Strong internships require collaboration and communication, staff time, feedback loops and refinement. North Carolina started staffing ad hoc internships, but they moved into a cohort system so that all internships will start and stop at the same time. This was due in part to students who said they wanted to get to know their peers better. Other advice includes paying attention to what works and what doesn’t, gathering metrics when the time comes and taking advantage of existing tools. For instance, interns might apply using the state HR platform or a university website.
“The more that folks in the industry work with their local institutions, the stronger the relationships are going to be, and the easier it will be for the workforce to hire the best prepared,” Couture said. “But really, working closely with institutions really helps create a more robust opportunity and pool of folks — the graduates … early-career folks that the companies keep.”
PLANNING AHEAD
At their best, internships serve students with real-world experience and provide agencies with fresh perspectives and future talent, Couture said.

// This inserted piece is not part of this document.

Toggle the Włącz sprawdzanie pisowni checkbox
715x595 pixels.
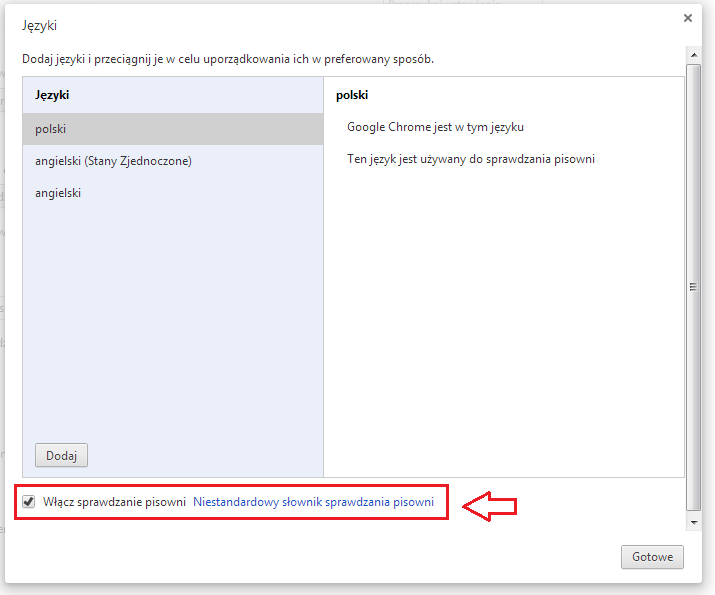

Treating internships as mutually beneficial — rather than a seasonal necessity — is the key to long-term success.
Speaking of the long view, as more government IT agencies formalize internship and apprenticeship programs, the focus is shifting from short-term staffing to workforce development. NCDIT’s fall 2025 cohort is set to run through the end of the semester, and HR has launched a new apprenticeship program featuring career paths for cybersecurity, IT generalists and networking. These efforts contribute to continuity for a skilled workforce, which benefits both employer and future employee. McCray, who’s served in the public sector more than 25 years, said these are options as organizations look at succession planning, which benefits new workers, career changers and the agency.
“We have a mission,” Alexander said. “And we can grow you up here.”